* _Excerpt provided_:
The Incidents feature of the ARC app delivers plenty of mechanical mayhem into the ARC Pro gameplay - Tyre Blowout, Check Engine and Oil Slick. Both Tyre Blowout and Check Engine require a pit stop, whereas an Oil Slick reduces the car to low speed calibration speed until the incident clears and you are hit by a sudden surge of power!
To illustrate the Incidents feature - and look in detail at the Calibration process - we'll be setting up a historic Trans-Am format, using some American muscle cars that feature prominently in the Scalextric range and are also offered by Pioneer and Carrera. Our grid of four muscle cars are the Al's Body Shop Scalextric Chevrolet Camaro Z28, the #63 blue and yellow Scalextric AMC Javelin, the pale yellow Pioneer Ford Mustang 'Notchback' and the big red Carrera Nascar Ford Torino Talladega...
The Trans-American Sedan Championship was created by the Sports Car Club of America (SCCA) in 1966 as race series for modified saloon cars and coupés. The first season was a mix of endurance races for two-driver teams and shorter single-driver races. From 1967, the renamed Trans-American Championship - or Trans-Am - was contested by single drivers over 200-300 mile races. In 1968, Trans-Am cars took part in the Daytona 24 hour and Sebring 12 hour races. That's a good variety of formats for some Trans-Am slot car action.

* _Data lines_:
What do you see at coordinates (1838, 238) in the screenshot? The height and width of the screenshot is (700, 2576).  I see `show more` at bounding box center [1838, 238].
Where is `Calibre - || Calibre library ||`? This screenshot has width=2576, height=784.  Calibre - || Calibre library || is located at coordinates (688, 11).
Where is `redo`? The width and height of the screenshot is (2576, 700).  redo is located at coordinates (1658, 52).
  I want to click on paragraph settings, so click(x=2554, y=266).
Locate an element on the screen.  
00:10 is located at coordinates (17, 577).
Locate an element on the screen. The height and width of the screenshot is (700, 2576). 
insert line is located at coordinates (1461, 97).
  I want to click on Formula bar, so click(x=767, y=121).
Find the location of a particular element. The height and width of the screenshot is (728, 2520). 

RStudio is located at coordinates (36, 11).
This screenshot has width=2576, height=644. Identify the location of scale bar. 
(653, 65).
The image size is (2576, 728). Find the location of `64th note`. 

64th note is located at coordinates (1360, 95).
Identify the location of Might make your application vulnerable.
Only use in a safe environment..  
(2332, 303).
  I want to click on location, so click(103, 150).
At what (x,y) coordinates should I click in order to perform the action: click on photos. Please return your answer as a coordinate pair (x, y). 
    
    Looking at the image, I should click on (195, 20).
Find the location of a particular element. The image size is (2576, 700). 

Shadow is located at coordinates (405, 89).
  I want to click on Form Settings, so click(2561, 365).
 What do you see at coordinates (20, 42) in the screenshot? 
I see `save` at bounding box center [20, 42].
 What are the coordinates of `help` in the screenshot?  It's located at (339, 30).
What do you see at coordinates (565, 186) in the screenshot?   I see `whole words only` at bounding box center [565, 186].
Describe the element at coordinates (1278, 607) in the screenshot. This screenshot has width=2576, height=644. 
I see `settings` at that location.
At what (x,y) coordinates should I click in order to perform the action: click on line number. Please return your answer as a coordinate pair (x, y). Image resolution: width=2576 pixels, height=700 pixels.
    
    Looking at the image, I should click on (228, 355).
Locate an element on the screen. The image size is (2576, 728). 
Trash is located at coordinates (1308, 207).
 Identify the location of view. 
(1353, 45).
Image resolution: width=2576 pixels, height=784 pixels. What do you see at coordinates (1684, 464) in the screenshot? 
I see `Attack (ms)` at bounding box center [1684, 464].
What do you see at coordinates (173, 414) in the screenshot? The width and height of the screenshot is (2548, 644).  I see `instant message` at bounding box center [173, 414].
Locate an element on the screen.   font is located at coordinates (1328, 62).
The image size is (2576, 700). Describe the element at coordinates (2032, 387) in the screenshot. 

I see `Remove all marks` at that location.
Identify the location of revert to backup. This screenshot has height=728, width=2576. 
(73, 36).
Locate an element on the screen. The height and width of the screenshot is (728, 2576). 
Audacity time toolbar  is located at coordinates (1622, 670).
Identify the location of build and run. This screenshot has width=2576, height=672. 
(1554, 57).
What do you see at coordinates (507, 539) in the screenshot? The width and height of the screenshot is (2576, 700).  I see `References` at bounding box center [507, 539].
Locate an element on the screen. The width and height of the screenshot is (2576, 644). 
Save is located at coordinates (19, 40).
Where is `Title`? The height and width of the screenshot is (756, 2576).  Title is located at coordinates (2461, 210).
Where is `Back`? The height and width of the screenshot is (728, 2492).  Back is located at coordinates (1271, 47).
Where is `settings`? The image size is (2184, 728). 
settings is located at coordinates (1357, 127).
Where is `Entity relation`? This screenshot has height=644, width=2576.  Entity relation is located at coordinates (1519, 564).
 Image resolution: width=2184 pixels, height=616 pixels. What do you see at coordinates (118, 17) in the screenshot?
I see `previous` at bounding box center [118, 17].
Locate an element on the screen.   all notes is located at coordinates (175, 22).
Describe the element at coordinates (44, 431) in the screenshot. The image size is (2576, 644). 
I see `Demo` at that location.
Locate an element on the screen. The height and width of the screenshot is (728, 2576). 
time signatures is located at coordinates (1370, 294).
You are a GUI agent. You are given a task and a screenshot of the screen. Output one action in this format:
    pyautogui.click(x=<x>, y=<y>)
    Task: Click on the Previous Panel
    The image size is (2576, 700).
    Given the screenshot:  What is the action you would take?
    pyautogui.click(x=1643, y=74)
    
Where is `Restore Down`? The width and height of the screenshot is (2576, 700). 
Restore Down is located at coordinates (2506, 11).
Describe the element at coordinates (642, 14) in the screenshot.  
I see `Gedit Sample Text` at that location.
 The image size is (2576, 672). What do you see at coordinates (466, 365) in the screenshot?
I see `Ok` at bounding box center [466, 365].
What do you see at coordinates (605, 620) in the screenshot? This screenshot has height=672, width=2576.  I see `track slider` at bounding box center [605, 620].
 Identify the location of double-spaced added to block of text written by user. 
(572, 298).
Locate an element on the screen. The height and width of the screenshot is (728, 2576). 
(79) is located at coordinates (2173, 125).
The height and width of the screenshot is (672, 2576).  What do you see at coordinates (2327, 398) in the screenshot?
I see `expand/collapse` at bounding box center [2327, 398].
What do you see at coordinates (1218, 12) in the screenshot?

* _Short task_:
Copy the text from "The Trans-American Sedan" to "slot car action.", swapping "saloon cars" for "sedans".

* _Task output_:
The Trans-American Sedan Championship was created by the Sports Car Club of America (SCCA) in 1966 as race series for modified sedans and coupés. The first season was a mix of endurance races for two-driver teams and shorter single-driver races. From 1967, the renamed Trans-American Championship - or Trans-Am - was contested by single drivers over 200-300 mile races. In 1968, Trans-Am cars took part in the Daytona 24 hour and Sebring 12 hour races. That's a good variety of formats for some Trans-Am slot car action.